Understanding deployment columns
A deployment in Faraday will include various points of data about your customers. When creating a deployment, in the structure section, you can select pre-formatted outputs for various destinations like Facebook, LinkedIn, and Google Ads to save the time & effort of formatting it yourself. In hashed deployments, personally identifiable information (PII) will be replaced by a hash key.
Hashed, identified, and referenced deployments
Column name | Definition | Additional info |
---|---|---|
row_id | Faraday's internal key. | |
person_first_name | First name of the individual. | |
person_last_name | Last name of the individual. | |
house_number_and_street | Physical address of the individual. | |
city | City the individual resides in. | |
state | State the individual resides in. | |
postcode | Postcode/Zip code the individual resides in. | |
Email address of the individual in Faraday's data. | ||
fdy_persona_set_persona_id | The ID of the persona set in which this individual's persona exists (not the persona itself). | |
fdy_persona_set_persona_name | The name of the persona that the individual belongs to. | |
fdy_outcome_propensity_score | Absolute score (scale of 0.0-1.0) of the individual based on the model used. | Propensity scores below 0.5 indicate the predictive model is leaning toward the individual not achieving the outcome, and vice versa. |
fdy_outcome_propensity_percentile | Relative rank of the individual's score among all values. | 1=lowest, 100=highest.

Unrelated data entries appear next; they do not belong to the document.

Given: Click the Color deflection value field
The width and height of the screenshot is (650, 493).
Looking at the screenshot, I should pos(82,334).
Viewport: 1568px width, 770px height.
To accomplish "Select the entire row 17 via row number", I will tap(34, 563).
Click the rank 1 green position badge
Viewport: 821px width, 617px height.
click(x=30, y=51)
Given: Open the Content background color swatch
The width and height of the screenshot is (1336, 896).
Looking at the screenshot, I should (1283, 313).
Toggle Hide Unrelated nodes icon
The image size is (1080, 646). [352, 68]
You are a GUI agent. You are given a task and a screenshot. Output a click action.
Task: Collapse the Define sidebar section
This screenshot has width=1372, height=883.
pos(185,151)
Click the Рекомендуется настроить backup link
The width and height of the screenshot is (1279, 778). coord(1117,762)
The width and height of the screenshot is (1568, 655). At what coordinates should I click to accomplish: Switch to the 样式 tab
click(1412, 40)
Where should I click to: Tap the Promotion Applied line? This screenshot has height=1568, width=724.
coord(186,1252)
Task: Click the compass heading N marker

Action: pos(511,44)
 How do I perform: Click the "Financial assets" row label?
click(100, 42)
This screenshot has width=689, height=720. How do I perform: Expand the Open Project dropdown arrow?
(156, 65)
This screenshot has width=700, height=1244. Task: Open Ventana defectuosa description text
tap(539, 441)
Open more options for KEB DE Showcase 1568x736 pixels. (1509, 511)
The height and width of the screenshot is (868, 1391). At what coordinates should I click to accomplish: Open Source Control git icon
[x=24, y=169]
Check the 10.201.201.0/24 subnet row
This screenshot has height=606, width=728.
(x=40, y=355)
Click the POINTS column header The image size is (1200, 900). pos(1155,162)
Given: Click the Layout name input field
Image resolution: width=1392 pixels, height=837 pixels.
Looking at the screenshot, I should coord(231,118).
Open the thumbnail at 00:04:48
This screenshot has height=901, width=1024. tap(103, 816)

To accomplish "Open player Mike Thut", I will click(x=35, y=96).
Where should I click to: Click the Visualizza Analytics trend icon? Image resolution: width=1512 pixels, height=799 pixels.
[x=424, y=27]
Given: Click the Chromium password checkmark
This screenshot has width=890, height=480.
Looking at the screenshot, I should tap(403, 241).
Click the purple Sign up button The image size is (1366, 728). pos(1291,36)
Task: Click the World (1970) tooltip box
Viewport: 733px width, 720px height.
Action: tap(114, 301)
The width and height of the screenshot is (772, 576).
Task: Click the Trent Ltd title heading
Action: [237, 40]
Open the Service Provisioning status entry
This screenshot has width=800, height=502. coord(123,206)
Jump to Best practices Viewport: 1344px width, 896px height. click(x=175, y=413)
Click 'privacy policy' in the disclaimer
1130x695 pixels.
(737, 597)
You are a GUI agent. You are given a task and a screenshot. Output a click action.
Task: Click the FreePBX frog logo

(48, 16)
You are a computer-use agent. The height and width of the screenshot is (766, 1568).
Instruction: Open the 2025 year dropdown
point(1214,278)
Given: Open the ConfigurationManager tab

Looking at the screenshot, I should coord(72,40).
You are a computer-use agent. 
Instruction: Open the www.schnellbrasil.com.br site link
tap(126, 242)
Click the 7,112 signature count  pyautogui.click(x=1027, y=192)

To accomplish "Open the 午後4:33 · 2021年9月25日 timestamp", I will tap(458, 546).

To get the top 1% of scores, you want percentiles 99–100. |
fdy_outcome_propensity_probability | Absolute score (scale of 0.0-1.0) of the individual based on the model used. | Probability scores indicate the likelihood of an individual to achieve the outcome. A score of 0.75 indicates they have a 75% chance of achieving it. |
Aggregated deployments
Column name | Definition | Additional info |
---|---|---|
County | The aggregation level selected when creating the deployment. Can be county, metro, state, or zipcode. | |
Metro | The aggregation level selected when creating the deployment. Can be county, metro, state, or zipcode. | |
State | The aggregation level selected when creating the deployment. Can be county, metro, state, or zipcode. | |
Zipcode | The aggregation level selected when creating the deployment. | Can be county, metro, state, or zipcode. |
[count or avg]_fdy_outcome_propensity_score | The total number of people in the location based on selected deployment filters (count) or the average score of people in this aggregated location based on selected deployment filters (avg). | Avg is the absolute score (scale of 0.0-1.0) of the individuals based on the model used. Propensity scores below 0.5 indicate the predictive model is leaning toward the individuals not achieving the outcome, and vice versa. |
[count or avg]_fdy_outcome_propensity_percentile | The total number of people in the location based on selected deployment filters (count) or the average percentile of people in this aggregated location based on selected deployment filters (avg). | Relative rank of the individual's score among all values. Average percentile: 1=lowest, 100=highest. To get the top 1% of scores, you want percentiles 99–100. |
[count or avg]_fdy_outcome_propensity_probability | The total number of people in the location based on selected deployment filters (count) or the average probability of people in this aggregated location based on selected deployment filters (avg). | Absolute score (scale of 0.0-1.0) of the individual based on the model used. Probability scores indicate the likelihood of an individual to achieve the outcome. A score of 0.75 indicates they have a 75% chance of achieving it. |
Deleting a pipeline
To delete a pipeline, click the options menu (three dots) on the far right of the pipeline you'd like to delete, then click delete. If the pipeline is in use by other objects in Faraday, such as a deployment within the pipeline, the delete pipeline popup will indicate that you need to modify those in order to delete the pipeline. Once there are no other objects using this pipeline, you can safely delete it.
📘Deletion dependencies
See the deletions documentation for the order of dependencies, or the order of deletion priority.